Is ora_hash deterministic?

2019-01-24 05:08发布

问题:

I am working with an Oracle database and I need to be able to partition the data in a table. I understand that Rracle has an ora_hash function that can partition the data into buckets. Is the ora_hash function deterministic?

In my program I will be making several different database queries with each query asking for a different bucket number.

For example, in one query I might ask for the first two buckets:

SELECT * FROM sales WHERE ORA_HASH(cust_id, 9) in (0,1);

In a subsequent query I might ask for the 2nd and 3rd bucket:

SELECT * FROM sales WHERE ORA_HASH(cust_id, 9) in (1,2);

In the above example, will ora_hash always divide the table into the exact same 10 buckets? Assume that the data in the tables hasn't changed. Will the second bucket (bucket 1), be identical in both queries?

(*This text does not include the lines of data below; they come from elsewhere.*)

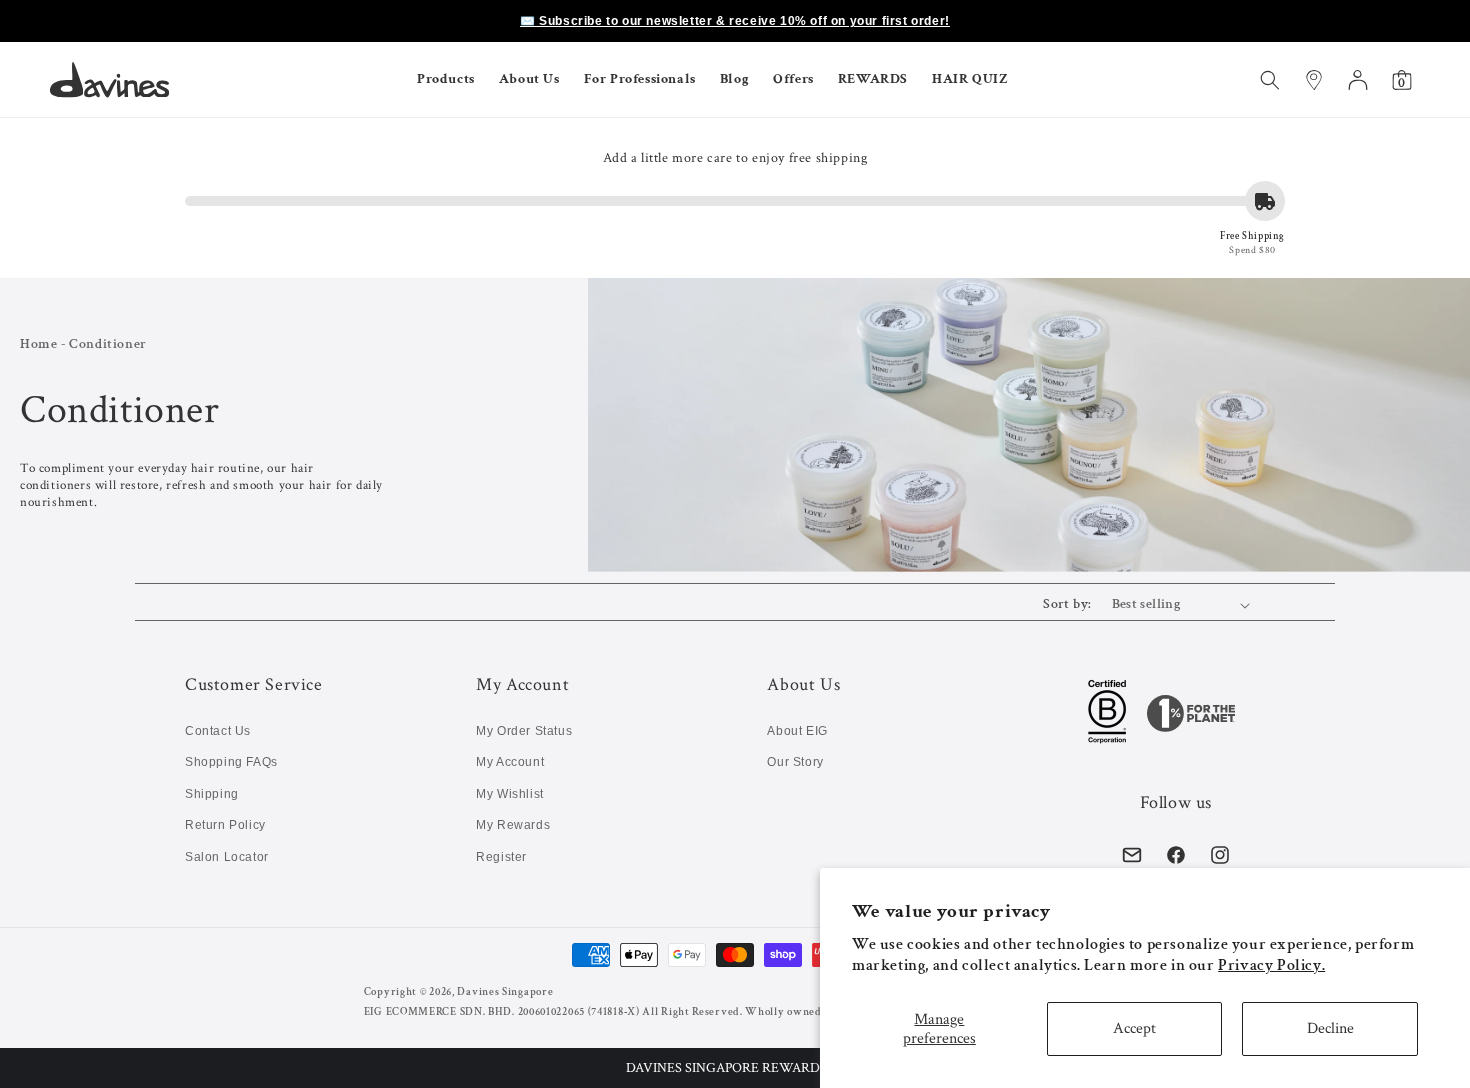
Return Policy (225, 825)
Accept (1134, 1028)
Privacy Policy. (1271, 965)
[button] (735, 1068)
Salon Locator (227, 857)
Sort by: (1067, 604)
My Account (510, 762)
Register (501, 857)
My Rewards (513, 825)
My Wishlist (510, 794)
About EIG (797, 731)
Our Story (795, 762)
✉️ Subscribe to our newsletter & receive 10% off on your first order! (735, 21)
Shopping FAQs (231, 762)
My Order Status (524, 731)
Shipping (212, 794)
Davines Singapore (505, 992)
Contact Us (218, 731)
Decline (1330, 1028)
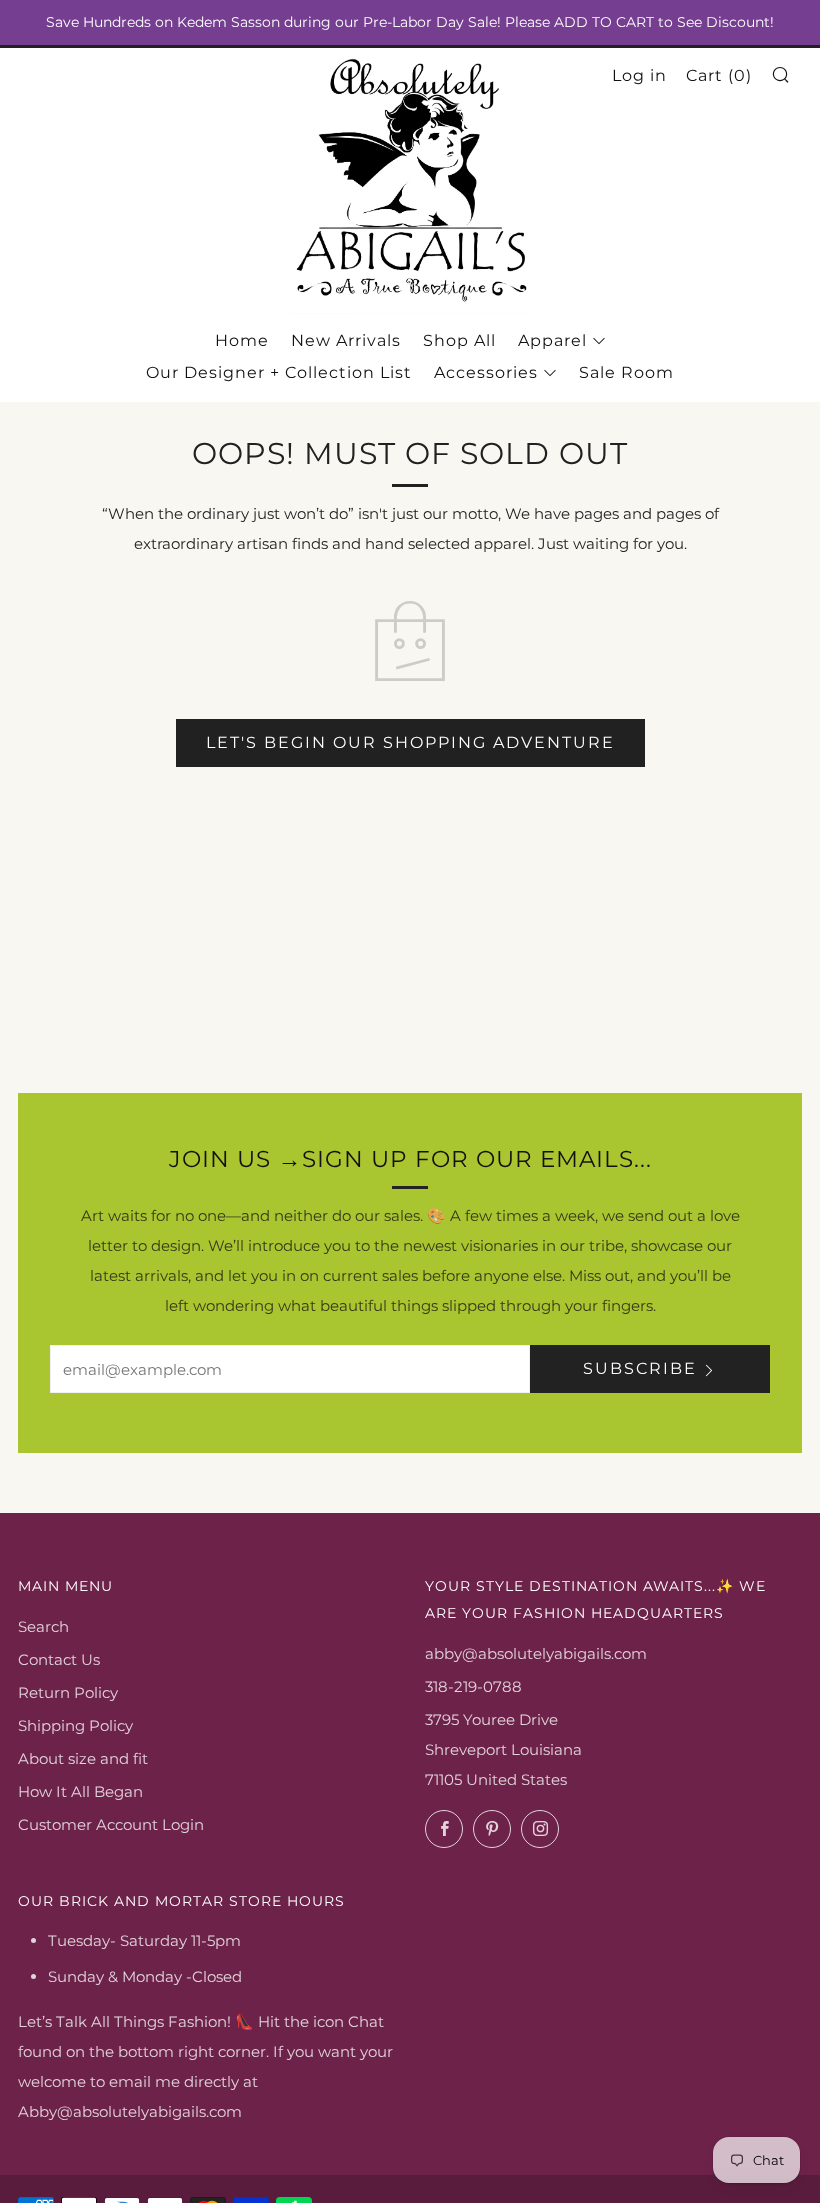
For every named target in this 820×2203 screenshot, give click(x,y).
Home (242, 340)
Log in (639, 75)
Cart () (719, 75)
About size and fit (83, 1758)
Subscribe (640, 1368)
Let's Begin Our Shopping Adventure (410, 742)
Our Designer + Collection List (279, 372)
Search (43, 1626)
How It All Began (80, 1791)
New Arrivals (346, 340)
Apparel (552, 340)
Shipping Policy (75, 1725)
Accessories (486, 372)
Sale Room (626, 372)
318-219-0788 (473, 1686)
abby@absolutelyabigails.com (536, 1653)
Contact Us (59, 1659)
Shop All (459, 340)
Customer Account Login (111, 1824)
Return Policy (68, 1692)
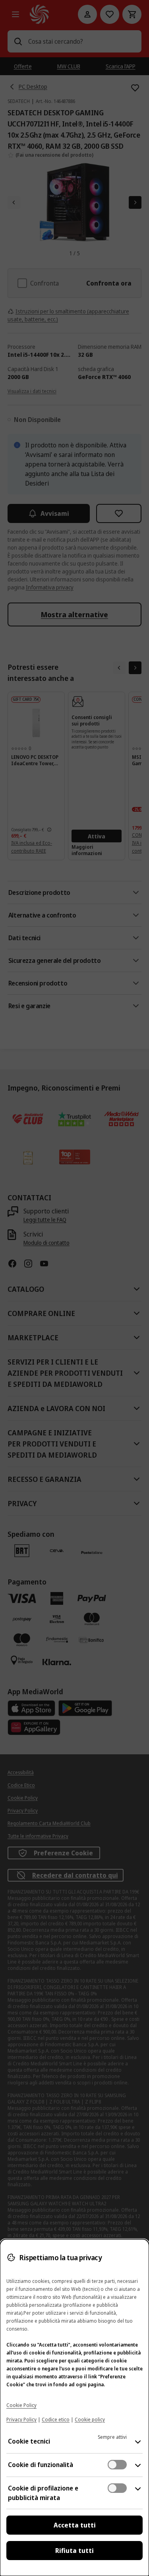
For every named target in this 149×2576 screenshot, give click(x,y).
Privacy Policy (21, 2419)
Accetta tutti (75, 2525)
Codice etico (56, 2419)
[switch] (117, 2464)
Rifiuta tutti (74, 2550)
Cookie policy (90, 2419)
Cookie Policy (21, 2405)
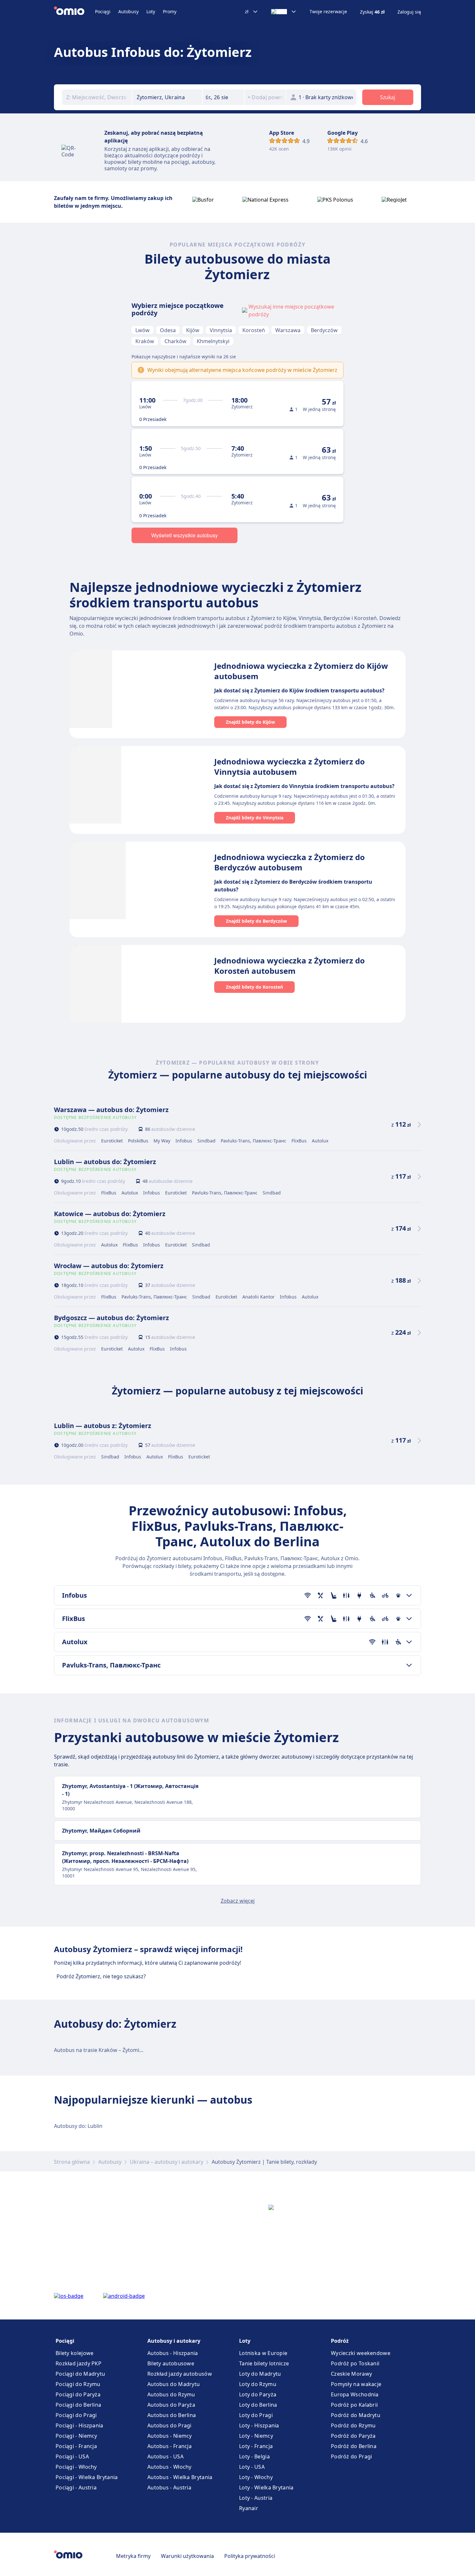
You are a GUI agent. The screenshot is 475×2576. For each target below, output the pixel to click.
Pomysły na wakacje (356, 2384)
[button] (223, 97)
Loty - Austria (255, 2497)
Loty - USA (252, 2466)
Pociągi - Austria (76, 2487)
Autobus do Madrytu (173, 2384)
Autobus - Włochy (169, 2466)
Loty (150, 11)
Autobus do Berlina (171, 2415)
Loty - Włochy (256, 2477)
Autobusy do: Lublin (78, 2125)
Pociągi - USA (72, 2456)
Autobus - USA (165, 2456)
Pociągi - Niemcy (76, 2435)
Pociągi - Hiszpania (79, 2425)
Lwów (142, 330)
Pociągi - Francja (76, 2446)
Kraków (144, 341)
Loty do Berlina (258, 2404)
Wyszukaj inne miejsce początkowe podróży (291, 310)
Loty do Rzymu (257, 2384)
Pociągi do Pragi (76, 2415)
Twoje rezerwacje (328, 11)
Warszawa (288, 330)
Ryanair (248, 2508)
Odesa (168, 330)
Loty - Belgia (254, 2456)
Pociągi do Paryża (78, 2394)
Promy (169, 11)
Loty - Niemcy (256, 2435)
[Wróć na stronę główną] (74, 11)
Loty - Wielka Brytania (266, 2487)
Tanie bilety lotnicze (264, 2363)
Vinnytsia (221, 330)
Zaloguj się (409, 12)
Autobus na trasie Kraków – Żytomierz (100, 2050)
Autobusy (128, 11)
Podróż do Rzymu (353, 2425)
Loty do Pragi (256, 2415)
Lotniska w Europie (263, 2353)
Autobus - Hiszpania (172, 2353)
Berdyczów (324, 330)
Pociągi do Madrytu (80, 2373)
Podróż (340, 2340)
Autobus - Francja (169, 2446)
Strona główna (72, 2161)
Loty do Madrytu (260, 2373)
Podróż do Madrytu (355, 2415)
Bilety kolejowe (75, 2353)
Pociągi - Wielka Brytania (87, 2477)
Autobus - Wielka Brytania (180, 2477)
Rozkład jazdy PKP (78, 2363)
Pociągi (103, 11)
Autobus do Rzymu (171, 2394)
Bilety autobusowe (170, 2363)
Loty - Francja (256, 2446)
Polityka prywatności (249, 2556)
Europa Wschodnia (355, 2394)
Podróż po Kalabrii (354, 2404)
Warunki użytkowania (187, 2556)
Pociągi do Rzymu (78, 2384)
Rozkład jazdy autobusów (179, 2373)
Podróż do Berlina (353, 2446)
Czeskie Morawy (351, 2373)
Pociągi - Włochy (76, 2466)
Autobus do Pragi (169, 2425)
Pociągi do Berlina (78, 2404)
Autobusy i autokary (173, 2340)
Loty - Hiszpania (259, 2425)
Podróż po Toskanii (355, 2363)
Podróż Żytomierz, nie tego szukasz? (101, 1976)
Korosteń (253, 330)
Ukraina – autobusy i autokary (166, 2161)
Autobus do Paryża (171, 2404)
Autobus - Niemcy (169, 2435)
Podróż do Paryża (353, 2435)
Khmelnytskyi (213, 341)
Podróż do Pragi (351, 2456)
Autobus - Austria (169, 2487)
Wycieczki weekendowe (360, 2353)
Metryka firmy (133, 2556)
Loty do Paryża (257, 2394)
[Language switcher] (284, 12)
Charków (175, 341)
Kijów (192, 330)
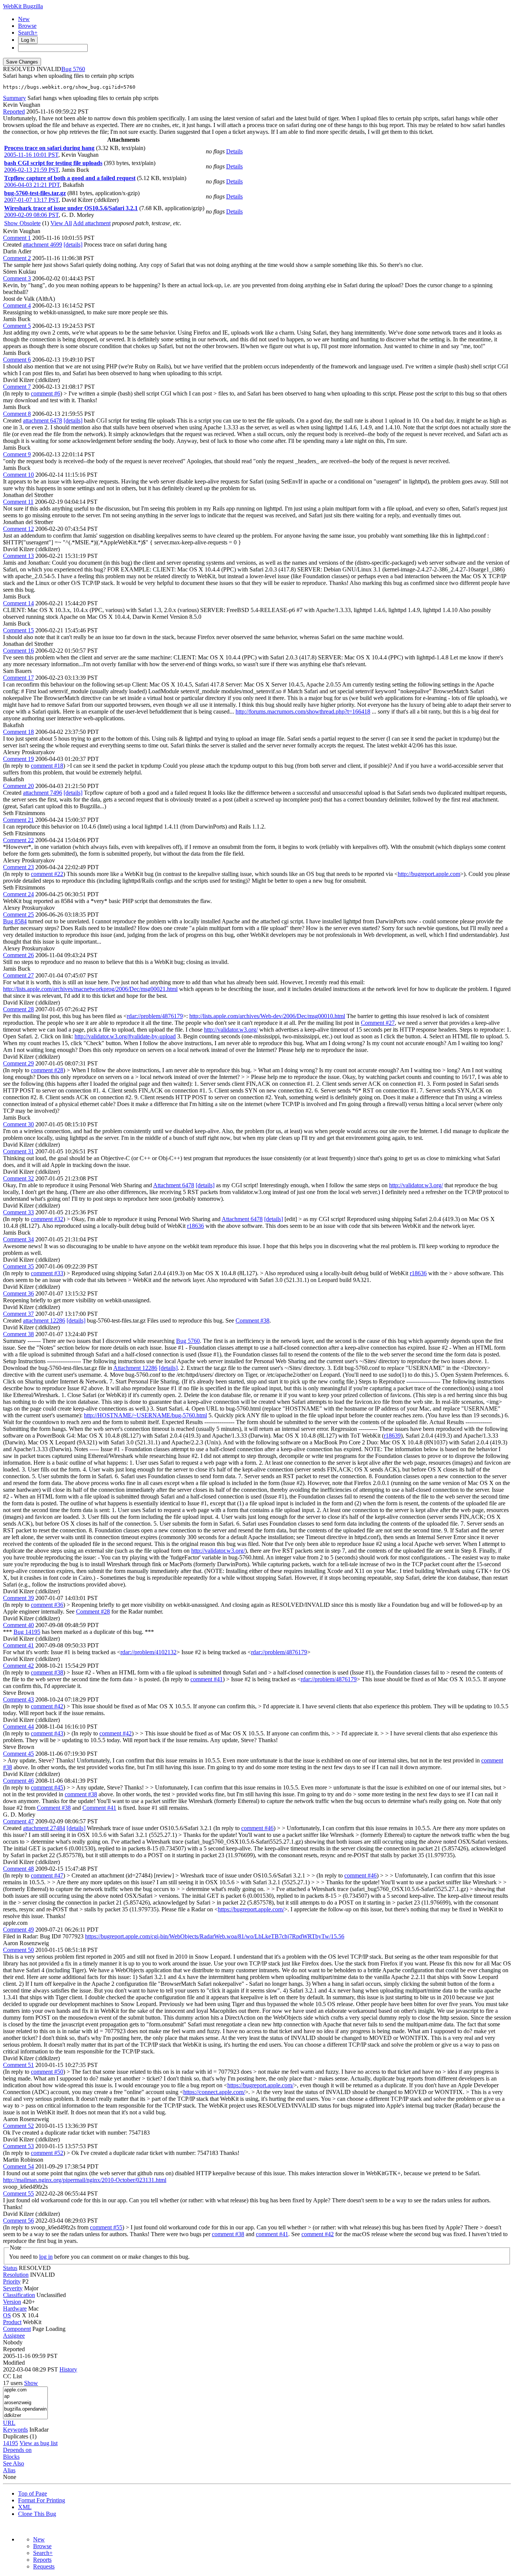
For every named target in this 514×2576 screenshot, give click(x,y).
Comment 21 (18, 820)
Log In (28, 40)
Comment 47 (18, 1821)
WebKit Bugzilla (23, 6)
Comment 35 (18, 1266)
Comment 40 (18, 1625)
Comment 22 (18, 840)
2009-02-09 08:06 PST (31, 215)
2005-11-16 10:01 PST (31, 155)
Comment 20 (18, 786)
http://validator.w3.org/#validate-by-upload (125, 1036)
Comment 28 (18, 1009)
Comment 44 (18, 1726)
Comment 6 (17, 359)
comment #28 (47, 1070)
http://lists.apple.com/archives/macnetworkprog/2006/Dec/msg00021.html (90, 989)
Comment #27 (378, 1023)
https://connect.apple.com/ (214, 2092)
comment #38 (47, 1672)
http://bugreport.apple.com (429, 874)
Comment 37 (18, 1314)
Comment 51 (18, 2065)
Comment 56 (18, 2220)
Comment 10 (18, 474)
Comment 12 (18, 529)
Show (31, 2383)
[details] (73, 244)
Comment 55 (18, 2193)
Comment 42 (18, 1665)
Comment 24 (18, 894)
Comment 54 (18, 2166)
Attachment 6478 (173, 1185)
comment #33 (47, 1273)
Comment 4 (17, 305)
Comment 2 (17, 258)
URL (9, 2423)
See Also (13, 2463)
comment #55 (106, 2227)
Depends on (17, 2450)
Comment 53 (18, 2146)
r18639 (392, 1435)
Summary (14, 98)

There is documentation that suggests that seed value enables oracle to return different results for the same data set. So I am assuming that if I don't use seed value, then ora_hash will be deterministic. See the documentation.

回答1:

Jon Heller's answer has some more details, so go upvote his answer. Since this is the accepted answer still, I'll inline part of his response:

ORA_HASH is definitely deterministic for data types that can be used for partitioning, such as NUMBER, VARCHAR, DATE, etc.

But ORA_HASH is not deterministic for at least some of the other data types, such as CLOB.



回答2:

ORA_HASH is definitely deterministic for data types that can be used for partitioning, such as NUMBER, VARCHAR, DATE, etc.

But ORA_HASH is not deterministic for at least some of the other data types, such as CLOB.


My answer is based on this Jonathan Lewis article about ORA_HASH.

Jonathan Lewis doesn't explicitly say they are deterministic, but he does mention that ORA_HASH "seems to be the function used internally – with a zero seed – to determine which partition a row belongs to in a hash partitioned table". And if it's used for hash partitioning then it must be deterministic, or else partition-wise joins wouldn't work.

To show that ORA_HASH can be non-deterministic for some data types, run the below query. It's from a comment in the same article:

with src as (select to_clob('42') val from dual connect by level<=5)
select val,ora_hash(val,7) from src order by 2;

Surprisingly, this same issues happens with dbms_sqlhash.gethash.